§ TASK TO CARRY OUT: Please print the material starting at the line containing "This screenshot has width=396, height=170." and ending at the line containing "Looking at the screenshot, I should click(154, 27).", reproducing each line exactly.

§ RECORDS:
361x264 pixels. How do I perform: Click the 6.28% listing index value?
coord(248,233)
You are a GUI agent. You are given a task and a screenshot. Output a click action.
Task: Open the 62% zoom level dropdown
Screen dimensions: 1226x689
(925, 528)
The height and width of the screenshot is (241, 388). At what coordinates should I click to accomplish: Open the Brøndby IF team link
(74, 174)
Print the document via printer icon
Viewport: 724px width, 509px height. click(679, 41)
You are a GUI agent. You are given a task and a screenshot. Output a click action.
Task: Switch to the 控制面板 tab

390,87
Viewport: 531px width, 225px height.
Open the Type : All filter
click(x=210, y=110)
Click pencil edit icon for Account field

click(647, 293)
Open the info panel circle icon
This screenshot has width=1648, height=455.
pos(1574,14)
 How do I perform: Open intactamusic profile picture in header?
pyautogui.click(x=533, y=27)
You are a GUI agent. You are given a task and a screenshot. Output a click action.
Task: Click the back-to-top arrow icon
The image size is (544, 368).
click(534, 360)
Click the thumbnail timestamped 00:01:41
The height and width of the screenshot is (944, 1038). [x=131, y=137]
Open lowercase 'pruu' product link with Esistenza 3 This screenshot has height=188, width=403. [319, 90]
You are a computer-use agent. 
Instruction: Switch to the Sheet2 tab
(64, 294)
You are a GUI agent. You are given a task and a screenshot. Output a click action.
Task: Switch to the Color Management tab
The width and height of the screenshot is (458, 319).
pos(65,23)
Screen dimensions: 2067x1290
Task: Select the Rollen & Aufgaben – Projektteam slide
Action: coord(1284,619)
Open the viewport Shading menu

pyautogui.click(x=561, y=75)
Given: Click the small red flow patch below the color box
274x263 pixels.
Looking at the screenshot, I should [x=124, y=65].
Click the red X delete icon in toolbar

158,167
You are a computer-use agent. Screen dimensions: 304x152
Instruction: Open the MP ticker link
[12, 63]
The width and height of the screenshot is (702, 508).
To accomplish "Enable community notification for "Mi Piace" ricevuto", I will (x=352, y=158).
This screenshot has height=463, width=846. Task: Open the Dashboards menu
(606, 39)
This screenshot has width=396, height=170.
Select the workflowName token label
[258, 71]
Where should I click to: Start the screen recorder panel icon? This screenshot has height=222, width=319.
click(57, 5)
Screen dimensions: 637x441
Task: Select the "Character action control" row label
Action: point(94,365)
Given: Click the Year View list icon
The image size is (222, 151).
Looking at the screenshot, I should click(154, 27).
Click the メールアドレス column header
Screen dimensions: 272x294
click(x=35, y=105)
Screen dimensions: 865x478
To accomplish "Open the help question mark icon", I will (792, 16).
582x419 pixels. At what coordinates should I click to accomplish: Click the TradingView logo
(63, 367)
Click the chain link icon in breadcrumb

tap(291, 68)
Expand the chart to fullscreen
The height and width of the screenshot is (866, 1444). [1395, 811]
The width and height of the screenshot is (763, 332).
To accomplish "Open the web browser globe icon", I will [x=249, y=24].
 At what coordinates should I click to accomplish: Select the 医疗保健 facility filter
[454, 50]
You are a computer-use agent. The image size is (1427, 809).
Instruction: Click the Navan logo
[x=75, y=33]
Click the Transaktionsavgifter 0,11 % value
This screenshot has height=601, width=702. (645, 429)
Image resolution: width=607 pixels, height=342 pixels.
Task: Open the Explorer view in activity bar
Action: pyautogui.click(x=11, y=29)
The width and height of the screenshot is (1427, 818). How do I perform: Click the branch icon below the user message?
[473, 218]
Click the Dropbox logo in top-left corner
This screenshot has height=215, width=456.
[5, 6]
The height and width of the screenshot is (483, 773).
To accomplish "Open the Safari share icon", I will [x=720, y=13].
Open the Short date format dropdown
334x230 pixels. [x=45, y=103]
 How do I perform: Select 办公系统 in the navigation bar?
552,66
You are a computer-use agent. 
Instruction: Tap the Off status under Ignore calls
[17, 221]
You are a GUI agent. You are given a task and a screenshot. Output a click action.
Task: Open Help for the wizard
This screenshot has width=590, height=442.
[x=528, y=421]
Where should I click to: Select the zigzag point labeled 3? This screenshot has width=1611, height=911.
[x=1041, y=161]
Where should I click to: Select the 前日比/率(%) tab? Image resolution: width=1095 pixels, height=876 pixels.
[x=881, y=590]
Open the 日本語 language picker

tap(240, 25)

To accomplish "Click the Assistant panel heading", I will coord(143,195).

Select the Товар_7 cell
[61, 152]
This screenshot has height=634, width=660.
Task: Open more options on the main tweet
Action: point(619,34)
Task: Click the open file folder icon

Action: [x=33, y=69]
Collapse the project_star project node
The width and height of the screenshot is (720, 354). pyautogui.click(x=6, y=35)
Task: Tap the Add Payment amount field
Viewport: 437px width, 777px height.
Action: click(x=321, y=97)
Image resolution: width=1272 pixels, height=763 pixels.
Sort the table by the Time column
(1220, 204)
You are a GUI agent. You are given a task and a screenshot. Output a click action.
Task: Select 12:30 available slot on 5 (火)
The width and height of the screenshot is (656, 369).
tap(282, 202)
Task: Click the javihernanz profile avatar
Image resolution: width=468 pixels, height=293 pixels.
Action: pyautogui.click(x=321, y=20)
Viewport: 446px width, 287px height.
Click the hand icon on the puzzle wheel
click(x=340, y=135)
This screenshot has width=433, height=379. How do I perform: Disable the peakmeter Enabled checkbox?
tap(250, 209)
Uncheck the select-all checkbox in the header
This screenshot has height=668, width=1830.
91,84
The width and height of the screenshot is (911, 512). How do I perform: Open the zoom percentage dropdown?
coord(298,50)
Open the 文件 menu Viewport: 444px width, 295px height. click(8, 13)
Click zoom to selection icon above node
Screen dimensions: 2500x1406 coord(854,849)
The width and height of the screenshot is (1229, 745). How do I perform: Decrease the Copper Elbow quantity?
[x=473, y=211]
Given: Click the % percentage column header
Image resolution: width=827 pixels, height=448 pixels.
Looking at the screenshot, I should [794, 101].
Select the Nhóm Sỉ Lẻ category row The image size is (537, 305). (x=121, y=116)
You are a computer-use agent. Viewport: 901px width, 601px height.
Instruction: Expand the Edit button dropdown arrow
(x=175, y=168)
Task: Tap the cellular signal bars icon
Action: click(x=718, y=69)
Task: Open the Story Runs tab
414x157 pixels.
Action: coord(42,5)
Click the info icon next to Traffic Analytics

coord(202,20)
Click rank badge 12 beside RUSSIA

§ FINAL ANSWER:
This screenshot has width=396, height=170.
Select the workflowName token label
[258, 71]
Where should I click to: Start the screen recorder panel icon? This screenshot has height=222, width=319.
click(57, 5)
Screen dimensions: 637x441
Task: Select the "Character action control" row label
Action: point(94,365)
Given: Click the Year View list icon
The image size is (222, 151).
Looking at the screenshot, I should click(154, 27).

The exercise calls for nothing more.